Using jsonb in Postgres and Making it Work with BI Software by Leveraging Views
Json (or more recently Jsonb) is a great addition to Postgres, and soon many other established SQL solutions will follow suit. It enables us to relax some of the conditions relational databases come with, such as enforcing a schema (perhaps where no schema is to be found) or having a predefined type. For me, one of the biggest problems it helps tackle is situations where you are faced with a varying number of attributes, usually needed to be dynamically added / removed by the end user. Old solutions include the dreading EAV (entity-attribute-value) model, which treats each additional column or attribute as a row in a table.

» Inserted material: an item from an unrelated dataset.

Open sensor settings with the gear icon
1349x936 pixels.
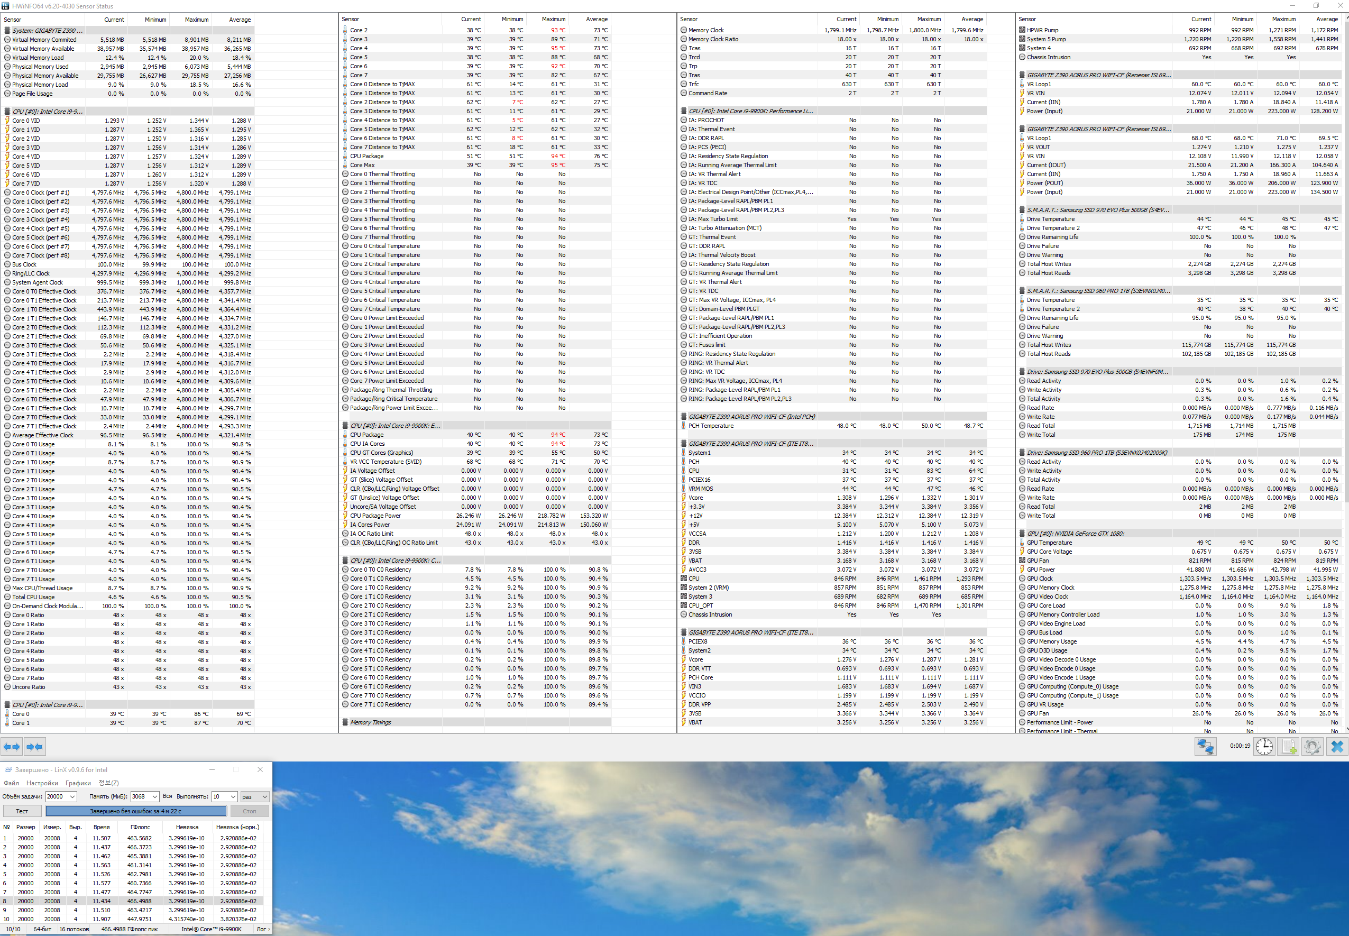(x=1312, y=747)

However, this anti-pattern comes with several issues. First of, it's incredibly tedious to do basic queries on the columns row-wise since you must do inner and outer joins when more than one attributes and the AND constraint is involved. Secondly, since your table now consists of only 3 columns (the entity, the attribute and the value), you are forced to put value type to text in order to allow different types of values. The alternative would be to either create 4 columns, where you have 2 value columns, in which one of them is always zero, or create x tables, one for each of the types you plan to use.

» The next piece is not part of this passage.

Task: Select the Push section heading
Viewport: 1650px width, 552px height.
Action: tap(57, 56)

So, jsonb to the rescue? Well, kind of. While it enables us to more quickly prototype and handle data without defining a scheme beforehand, the landscape of statistical and analysis software contain programs that simply don't have support for json documents, and so, we are forced to backtrack to plain old tables in many instances.
However, there is at least one way you could have the best of both worlds, and that is to leverage Postgresql's type jsonb along with constructing views based on those fields. Below is a short code snippet that demonstrates this in python.

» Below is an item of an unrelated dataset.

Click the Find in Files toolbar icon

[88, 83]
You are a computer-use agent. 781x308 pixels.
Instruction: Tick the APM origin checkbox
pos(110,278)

def jsonb_to_sql_view(conn, table_name):
"""Create SQL view from a table that contains a jsonb column.
@param conn Postgres connection.
@param table_name Table name containing the jsonb.
"""
cur = conn.cursor()
# Retrieve the column names you want to use. This is actually not needed
# as you could leverage the key names contained within the jsonb or use
# the column1, column2 etc provided by postgresql.
cur.execute("SELECT keys FROM column_name WHERE table_name = '{}'"
.format(table_name))
keys = cur.fetchall()[0][0]
view = 'DROP VIEW IF EXISTS {}_v;\n'.format(table_name)
view += 'CREATE OR REPLACE VIEW {}_v AS\n SELECT\n'.format(table_name)
for (i, key) in enumerate(keys):
# Check if it is the last key to not add trailing comma
if i == (len(keys.keys()) - 1):
view += '(jsonb_data ->> \'{}\')::{} AS "{}" \n'
.format(key, keys[key], key)
else:
view += '(jsonb_data ->> \'{}\')::{} AS "{}",\n'
.format(key, keys[key], key)
view += ' FROM {};\n\n'.format(table_name)
cur.execute(view)
conn.commit()